Bellin College Pediatric Health Centers provides access to healthcare for children at Encompass

Access to quality healthcare services is something many U.S. citizens take for granted. Regular care is essential for promoting and maintaining health, preventing and managing disease, and reducing unnecessary disability and premature death. Oral health care is as equally important in preventing disease. For some Brown County residents, access to regular care is difficult due to costs or inadequate insurance coverage. Community resources that offer services to those in need make a stronger community and improve the quality of life for all Brown County residents.

In 2006, NEW Community Clinic approached Bellin College to develop a three-way partnership to provide free healthcare to children at the Rosebush and Cornerstone Encompass Early Education Child Care sites. Both sites were purposefully built in low-income neighborhoods to provide families living in poverty with access to childcare. Encompass is a not-for-profit organization, which has been providing childcare to children of our community since 1919 and has seven daycare sites in Brown County.  Encompass gives children an opportunity to learn early childhood curriculum so that they are school ready by the time they start kindergarten. It also provides summer care and before/after school care to children up to age 12.

Bellin College Pediatric Health Centers were established as part of the partnership to provide free healthcare services to the children at both Encompass centers. For more than 11 years, Lynn Murphy, assistant professor of nursing at Bellin College, has been going to each center two times per week to provide well and ill healthcare visits free of charge. This grants the children of the Rosebush and Cornerstone Encompass and Early Education Child Care sites to have easy access to healthcare. NEW Community Clinic provides the support staff, administration and supplies needed to run the clinic. Bellin College provides the nurse practitioner and the hours as well as the exposure for students to see the unique clinic site.

“The goal of the partnership is to provide the families with high financial need with access to healthcare that is free, easily accessible and a resource for health-related concerns. We see children from six weeks old through kindergarten age. It is a unique way to practice as a pediatric nurse practitioner,” explains Murphy. “I get to see these children every week, wherein a traditional clinic you only see your patients once a year during a well-child visit or to treat an illness. You notice small changes in the patient faster because you see them so frequently. The center directors and classroom teachers are really my eyes and ears and notify me when there may be a healthcare or developmental concern with an infant or child.”  

Murphy also educates the teachers and family members. She helps parents prepare to care for their children, identify when a child is sick, and provides them with interventions and remedies they can try at home. Murphy works with developmental concerns, children that are developing well and others that will need some extra help. She also helps teachers identify children who have some significant concerns and what interventions they can do not only at the center, but also at home with the parents.

Throughout the academic year, Murphy is joined by Bellin College senior nursing students for shadowing and clinical hours. Murphy invites students to the sites to give them exposure to children in different age groups ranging from six weeks to 12 years of age. Students get to assess children and observe Murphy’s role as a pediatric nurse practitioner. Sometimes they will assist with teaching projects such as the cardiac system, nutrition, and risks of smoking and dental care. Students will also perform dental exams and apply fluoride varnish. The purpose of using fluoride varnish is to increase access to preventive dental treatment to intercept and prevent early childhood caries in children at moderate to high risk for dental caries.

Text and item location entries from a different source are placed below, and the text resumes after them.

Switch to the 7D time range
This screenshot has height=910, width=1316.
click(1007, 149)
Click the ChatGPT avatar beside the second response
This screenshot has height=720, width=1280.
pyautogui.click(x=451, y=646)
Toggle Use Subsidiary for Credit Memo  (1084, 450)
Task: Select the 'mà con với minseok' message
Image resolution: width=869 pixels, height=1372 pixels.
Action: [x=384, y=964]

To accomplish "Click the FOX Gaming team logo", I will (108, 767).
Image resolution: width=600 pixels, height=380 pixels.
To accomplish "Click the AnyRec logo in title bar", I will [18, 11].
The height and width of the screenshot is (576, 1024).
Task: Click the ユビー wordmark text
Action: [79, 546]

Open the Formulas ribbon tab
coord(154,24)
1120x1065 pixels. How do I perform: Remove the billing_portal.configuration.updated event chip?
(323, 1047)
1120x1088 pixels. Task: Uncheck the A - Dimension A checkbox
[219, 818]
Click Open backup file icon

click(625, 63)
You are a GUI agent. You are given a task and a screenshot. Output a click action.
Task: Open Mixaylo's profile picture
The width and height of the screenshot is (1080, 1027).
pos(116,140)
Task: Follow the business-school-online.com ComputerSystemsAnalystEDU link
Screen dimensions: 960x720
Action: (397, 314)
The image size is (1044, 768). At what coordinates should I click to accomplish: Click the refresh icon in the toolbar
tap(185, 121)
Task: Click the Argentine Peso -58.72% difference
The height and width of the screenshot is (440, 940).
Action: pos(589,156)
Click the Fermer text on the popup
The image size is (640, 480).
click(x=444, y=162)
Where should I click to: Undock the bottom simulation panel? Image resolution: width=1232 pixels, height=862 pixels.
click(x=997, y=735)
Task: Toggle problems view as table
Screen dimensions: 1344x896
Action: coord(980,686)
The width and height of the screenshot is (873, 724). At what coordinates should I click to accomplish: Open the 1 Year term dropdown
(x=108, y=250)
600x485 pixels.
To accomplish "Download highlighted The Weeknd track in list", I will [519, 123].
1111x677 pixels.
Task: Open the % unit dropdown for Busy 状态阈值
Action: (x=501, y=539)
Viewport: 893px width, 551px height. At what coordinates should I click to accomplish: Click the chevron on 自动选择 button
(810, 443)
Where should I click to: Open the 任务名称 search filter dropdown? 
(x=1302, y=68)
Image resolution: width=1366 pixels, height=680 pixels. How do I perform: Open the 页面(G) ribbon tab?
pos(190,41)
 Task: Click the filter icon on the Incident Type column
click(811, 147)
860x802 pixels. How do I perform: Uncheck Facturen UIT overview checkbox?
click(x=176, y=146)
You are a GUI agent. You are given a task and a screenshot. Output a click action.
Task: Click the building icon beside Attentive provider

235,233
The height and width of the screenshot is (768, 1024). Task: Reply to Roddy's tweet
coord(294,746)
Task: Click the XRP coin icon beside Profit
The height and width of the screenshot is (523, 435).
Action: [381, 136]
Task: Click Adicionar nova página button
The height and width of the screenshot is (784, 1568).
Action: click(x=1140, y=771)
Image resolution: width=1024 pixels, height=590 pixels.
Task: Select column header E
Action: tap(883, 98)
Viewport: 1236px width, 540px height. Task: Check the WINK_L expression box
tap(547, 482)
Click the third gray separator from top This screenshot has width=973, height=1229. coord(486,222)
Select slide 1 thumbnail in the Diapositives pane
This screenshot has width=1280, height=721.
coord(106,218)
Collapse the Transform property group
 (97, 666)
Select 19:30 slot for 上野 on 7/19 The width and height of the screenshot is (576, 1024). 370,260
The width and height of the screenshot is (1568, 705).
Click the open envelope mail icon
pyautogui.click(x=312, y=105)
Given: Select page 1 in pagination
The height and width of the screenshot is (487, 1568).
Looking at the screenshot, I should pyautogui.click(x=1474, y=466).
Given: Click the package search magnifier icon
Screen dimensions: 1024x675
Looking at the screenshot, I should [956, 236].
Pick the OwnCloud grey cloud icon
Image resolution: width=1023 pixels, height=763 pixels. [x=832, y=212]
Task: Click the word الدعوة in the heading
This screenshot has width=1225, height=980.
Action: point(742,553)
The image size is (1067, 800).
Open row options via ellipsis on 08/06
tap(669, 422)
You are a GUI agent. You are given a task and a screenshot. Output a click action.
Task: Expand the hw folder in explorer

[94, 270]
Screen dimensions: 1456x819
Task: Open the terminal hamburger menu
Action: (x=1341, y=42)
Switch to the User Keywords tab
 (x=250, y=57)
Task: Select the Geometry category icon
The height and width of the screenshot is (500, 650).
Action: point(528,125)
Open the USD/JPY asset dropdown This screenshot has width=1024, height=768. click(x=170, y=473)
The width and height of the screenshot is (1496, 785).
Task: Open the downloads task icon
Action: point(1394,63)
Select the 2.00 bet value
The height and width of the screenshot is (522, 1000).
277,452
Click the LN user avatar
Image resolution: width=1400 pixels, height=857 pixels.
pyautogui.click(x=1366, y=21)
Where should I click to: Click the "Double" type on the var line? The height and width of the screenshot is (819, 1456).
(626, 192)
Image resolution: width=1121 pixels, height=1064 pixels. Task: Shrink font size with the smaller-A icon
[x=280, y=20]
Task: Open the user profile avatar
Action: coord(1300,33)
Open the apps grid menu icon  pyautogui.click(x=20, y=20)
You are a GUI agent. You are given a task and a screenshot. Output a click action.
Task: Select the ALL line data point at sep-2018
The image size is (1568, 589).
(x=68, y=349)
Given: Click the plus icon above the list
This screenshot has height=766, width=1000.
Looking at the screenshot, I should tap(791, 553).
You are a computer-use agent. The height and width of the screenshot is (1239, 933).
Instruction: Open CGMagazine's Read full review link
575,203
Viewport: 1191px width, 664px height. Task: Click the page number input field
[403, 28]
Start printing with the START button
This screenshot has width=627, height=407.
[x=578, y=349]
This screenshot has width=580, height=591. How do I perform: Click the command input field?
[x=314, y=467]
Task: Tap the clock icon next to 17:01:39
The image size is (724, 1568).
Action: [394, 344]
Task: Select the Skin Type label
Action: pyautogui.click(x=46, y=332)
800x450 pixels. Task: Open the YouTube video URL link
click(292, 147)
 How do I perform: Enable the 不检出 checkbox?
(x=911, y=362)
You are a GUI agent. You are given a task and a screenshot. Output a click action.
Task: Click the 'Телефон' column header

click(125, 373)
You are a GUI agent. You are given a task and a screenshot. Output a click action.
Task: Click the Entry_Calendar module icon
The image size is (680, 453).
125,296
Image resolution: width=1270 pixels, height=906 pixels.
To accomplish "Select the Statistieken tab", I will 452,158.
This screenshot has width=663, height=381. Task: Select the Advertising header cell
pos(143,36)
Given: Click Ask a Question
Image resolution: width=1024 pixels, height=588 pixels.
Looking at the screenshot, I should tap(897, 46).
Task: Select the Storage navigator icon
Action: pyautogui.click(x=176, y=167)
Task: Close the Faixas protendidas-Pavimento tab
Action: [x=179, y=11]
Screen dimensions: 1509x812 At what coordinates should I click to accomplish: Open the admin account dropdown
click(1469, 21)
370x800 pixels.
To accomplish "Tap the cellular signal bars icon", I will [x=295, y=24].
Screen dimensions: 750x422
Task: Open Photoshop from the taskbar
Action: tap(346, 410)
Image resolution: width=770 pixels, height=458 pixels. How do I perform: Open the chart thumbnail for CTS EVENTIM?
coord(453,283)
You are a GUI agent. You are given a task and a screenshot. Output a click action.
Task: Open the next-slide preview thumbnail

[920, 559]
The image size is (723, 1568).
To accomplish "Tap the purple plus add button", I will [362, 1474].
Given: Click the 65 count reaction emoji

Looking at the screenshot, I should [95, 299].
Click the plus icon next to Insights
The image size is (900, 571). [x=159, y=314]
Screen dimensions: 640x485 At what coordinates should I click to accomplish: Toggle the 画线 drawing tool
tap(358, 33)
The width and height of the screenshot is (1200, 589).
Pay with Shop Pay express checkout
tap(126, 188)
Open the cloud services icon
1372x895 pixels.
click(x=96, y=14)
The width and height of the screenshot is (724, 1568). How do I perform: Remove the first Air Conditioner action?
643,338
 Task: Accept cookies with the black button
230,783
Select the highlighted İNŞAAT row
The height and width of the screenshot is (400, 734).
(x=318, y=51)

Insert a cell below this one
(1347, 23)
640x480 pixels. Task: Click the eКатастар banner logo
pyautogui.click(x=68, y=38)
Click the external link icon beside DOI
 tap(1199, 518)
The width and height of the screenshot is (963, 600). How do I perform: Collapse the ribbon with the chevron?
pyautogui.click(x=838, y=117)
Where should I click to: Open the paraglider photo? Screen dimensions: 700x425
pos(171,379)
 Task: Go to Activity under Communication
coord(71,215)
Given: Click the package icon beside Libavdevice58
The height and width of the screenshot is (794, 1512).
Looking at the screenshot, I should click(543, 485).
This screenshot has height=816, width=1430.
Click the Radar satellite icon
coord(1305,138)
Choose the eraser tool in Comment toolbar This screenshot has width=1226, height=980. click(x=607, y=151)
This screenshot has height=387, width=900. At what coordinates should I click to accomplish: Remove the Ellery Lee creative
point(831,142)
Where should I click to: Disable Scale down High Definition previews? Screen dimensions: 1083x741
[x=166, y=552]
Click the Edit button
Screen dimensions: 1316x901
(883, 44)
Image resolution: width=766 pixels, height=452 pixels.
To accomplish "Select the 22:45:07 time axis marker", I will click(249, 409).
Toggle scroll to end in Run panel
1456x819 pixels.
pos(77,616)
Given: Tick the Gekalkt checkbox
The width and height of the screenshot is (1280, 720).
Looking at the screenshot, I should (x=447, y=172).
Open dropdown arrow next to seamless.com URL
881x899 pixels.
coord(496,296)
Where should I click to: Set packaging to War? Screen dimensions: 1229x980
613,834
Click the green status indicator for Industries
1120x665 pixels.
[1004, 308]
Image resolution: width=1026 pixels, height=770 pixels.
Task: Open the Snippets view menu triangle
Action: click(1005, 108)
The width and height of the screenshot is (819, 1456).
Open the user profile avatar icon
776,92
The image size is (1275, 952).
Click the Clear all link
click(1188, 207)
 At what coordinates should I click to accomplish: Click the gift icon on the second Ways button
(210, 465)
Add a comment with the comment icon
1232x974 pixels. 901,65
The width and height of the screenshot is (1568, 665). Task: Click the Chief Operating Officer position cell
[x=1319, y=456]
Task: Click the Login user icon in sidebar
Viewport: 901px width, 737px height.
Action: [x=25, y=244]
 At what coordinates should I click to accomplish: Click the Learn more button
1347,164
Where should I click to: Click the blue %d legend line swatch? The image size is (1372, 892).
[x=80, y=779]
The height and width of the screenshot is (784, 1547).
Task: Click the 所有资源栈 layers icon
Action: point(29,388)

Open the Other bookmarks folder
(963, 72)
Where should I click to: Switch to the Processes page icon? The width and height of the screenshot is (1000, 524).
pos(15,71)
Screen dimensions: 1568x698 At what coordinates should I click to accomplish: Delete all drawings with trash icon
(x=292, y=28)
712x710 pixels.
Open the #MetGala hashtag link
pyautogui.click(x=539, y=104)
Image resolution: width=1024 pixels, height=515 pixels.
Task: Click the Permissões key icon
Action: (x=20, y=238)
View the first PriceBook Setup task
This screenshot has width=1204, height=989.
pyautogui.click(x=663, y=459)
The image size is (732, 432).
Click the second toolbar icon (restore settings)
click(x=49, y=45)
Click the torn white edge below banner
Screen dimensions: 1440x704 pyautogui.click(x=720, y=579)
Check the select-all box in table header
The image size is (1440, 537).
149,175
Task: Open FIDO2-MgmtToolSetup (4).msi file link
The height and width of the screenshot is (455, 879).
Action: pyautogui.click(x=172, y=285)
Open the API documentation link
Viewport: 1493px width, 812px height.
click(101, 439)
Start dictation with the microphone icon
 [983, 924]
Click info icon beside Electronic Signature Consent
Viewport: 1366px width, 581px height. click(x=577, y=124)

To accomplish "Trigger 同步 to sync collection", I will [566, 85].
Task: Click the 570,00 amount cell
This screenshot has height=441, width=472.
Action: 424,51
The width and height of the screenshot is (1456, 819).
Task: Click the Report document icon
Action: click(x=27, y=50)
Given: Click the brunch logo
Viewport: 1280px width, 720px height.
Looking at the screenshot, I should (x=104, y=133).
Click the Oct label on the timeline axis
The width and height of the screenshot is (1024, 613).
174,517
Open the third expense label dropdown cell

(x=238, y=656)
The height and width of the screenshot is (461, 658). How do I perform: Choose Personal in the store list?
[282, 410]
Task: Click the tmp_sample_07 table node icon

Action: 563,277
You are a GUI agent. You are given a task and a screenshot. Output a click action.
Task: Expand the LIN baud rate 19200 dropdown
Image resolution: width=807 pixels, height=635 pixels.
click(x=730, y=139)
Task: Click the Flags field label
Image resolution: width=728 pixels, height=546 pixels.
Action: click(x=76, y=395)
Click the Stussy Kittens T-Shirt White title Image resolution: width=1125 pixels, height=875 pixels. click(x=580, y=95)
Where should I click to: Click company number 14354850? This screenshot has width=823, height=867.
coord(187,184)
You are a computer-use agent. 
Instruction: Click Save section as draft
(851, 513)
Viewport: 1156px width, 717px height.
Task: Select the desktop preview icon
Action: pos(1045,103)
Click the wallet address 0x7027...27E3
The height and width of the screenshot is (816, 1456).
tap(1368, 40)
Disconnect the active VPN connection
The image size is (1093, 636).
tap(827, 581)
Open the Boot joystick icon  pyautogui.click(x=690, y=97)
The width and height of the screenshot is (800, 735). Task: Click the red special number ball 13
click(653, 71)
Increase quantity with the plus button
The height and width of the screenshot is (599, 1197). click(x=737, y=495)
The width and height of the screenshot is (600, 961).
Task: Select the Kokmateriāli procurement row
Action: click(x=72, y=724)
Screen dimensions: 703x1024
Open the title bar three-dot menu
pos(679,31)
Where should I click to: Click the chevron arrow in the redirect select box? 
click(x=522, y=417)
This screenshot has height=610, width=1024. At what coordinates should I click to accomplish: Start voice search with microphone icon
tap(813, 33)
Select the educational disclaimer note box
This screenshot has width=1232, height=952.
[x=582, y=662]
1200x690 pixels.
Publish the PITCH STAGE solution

Exposing students to the Bellin College Pediatric Clinic at Encompass provides them with not only nursing experience, but also what it means to serve their community.

Murphy uses experiences from the pediatric clinic at Encompass as examples in the classroom. The real-life experiences often connect with the content students are learning in class. Murphy cares for approximately 200 children at the centers and has a variety of situational examples, which resonate well with theory content.

“It is such an amazing opportunity to be sent out by the College, to represent Bellin and to be a service to the community by providing free healthcare services to those most in need,” said Murphy.

Donated healthcare services provided by the centers quantify approximately $95,000 to $110,000 on an annual basis. Many of the families work minimum wage jobs and wouldn’t otherwise be able to receive the care they need due to financial strain and lack of access to transportation. Murphy also provides donated medication to the families as needed, and they are so appreciative of all the services offered.  

“The student body and Bellin College faculty and staff have been so generous with their financial donations to the needs of the children and their families at the centers”, said Murphy. 

This partnership shows that Bellin College is not only an educational institution, but also a healthcare provider who plays a big part in serving the community.

In 2017, Bellin College provided:

  • 751 acute care visits.
  • 11 child care physicals.
  • 25 complex developmental assessments.
  • 52 Ishihara color deficiency screenings.
  • 242 fluoride varnishes.
  • 110 acute care visits performed for staff members.
  • 12 Foster Grandmother physical history/exams.
  • 22 Bellin College nursing students spent service hours at the clinic sites.